His office is in the State Building in lower Manhattan, a reminder of the City Park Commissioner's unusual official status. The walls carry pictures of completed projects, and maps and progress charts of projects under way. Physically restless, Moses does most of his work standing or walking around, sitting on desk or table, dictating, arguing, explaining. A conference or meeting of one of the 'Authorities' is carried on in the same casual way. Holding numerous offices, he has only one unpretentious workshop, and uses the teletype to keep in touch with his capable staff, or staffs -- mostly young men whose tried ability is matched by their loyalty to 'R. M.,' as he is called. While he works his men hard, he is considerate and finds ways of showing appreciation.

= = = = =

- TASK LIST
1) Reproduce verbatim the portion of the passage on Moses's office starting at "His office is" and ending at "of showing appreciation.".
2) According to the passage on Moses's office, what means does Moses use to keep in touch with his staff?

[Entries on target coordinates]
= = = = =

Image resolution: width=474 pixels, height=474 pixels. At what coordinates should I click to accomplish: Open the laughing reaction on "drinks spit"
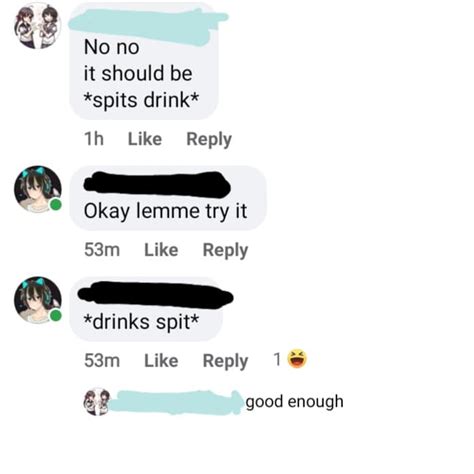coord(297,359)
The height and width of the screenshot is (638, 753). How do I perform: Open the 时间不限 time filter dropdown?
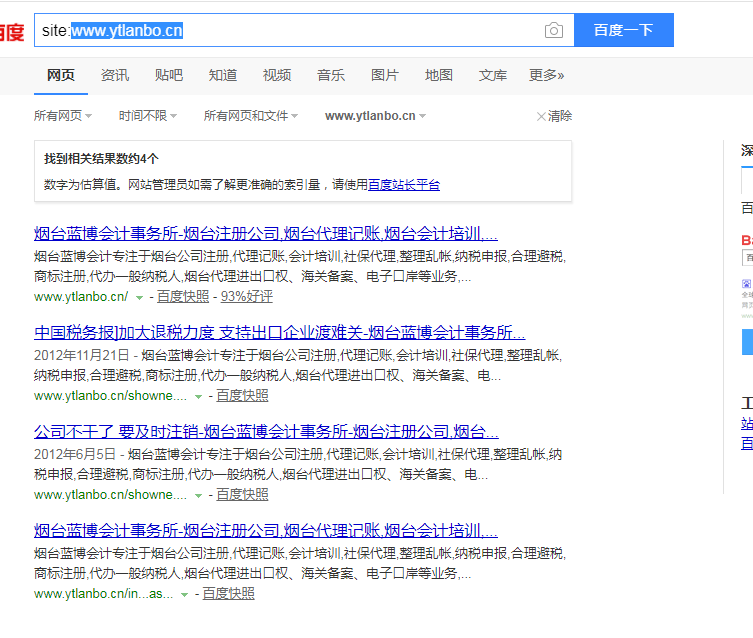(x=148, y=116)
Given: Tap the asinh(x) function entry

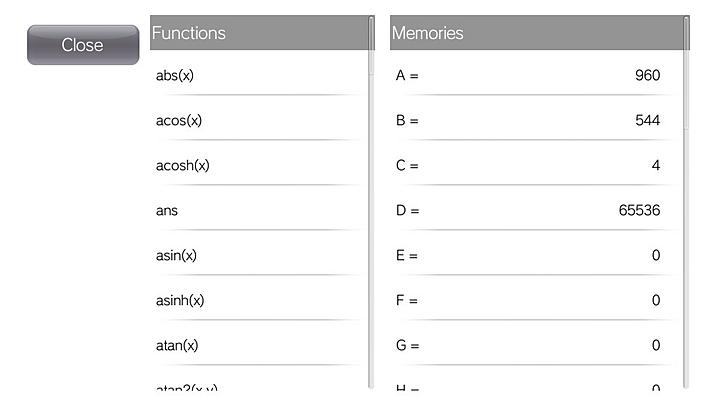Looking at the screenshot, I should point(258,300).
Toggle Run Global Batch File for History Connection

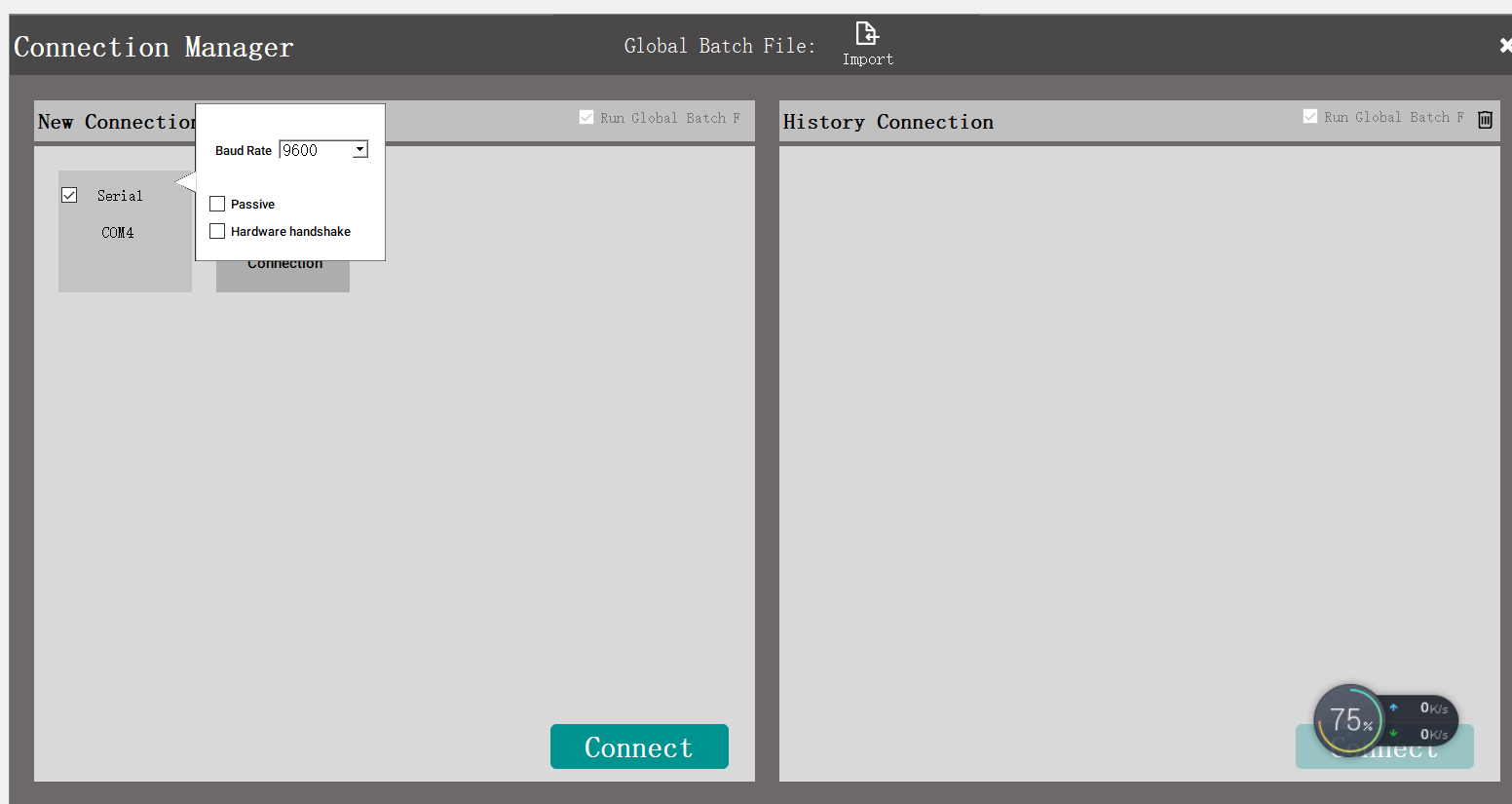pos(1310,116)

= = = = =

- EXERCISE RESULTS
1)
His office is in the State Building in lower Manhattan, a reminder of the City Park Commissioner's unusual official status. The walls carry pictures of completed projects, and maps and progress charts of projects under way. Physically restless, Moses does most of his work standing or walking around, sitting on desk or table, dictating, arguing, explaining. A conference or meeting of one of the 'Authorities' is carried on in the same casual way. Holding numerous offices, he has only one unpretentious workshop, and uses the teletype to keep in touch with his capable staff, or staffs -- mostly young men whose tried ability is matched by their loyalty to 'R. M.,' as he is called. While he works his men hard, he is considerate and finds ways of showing appreciation.

2) He uses the teletype.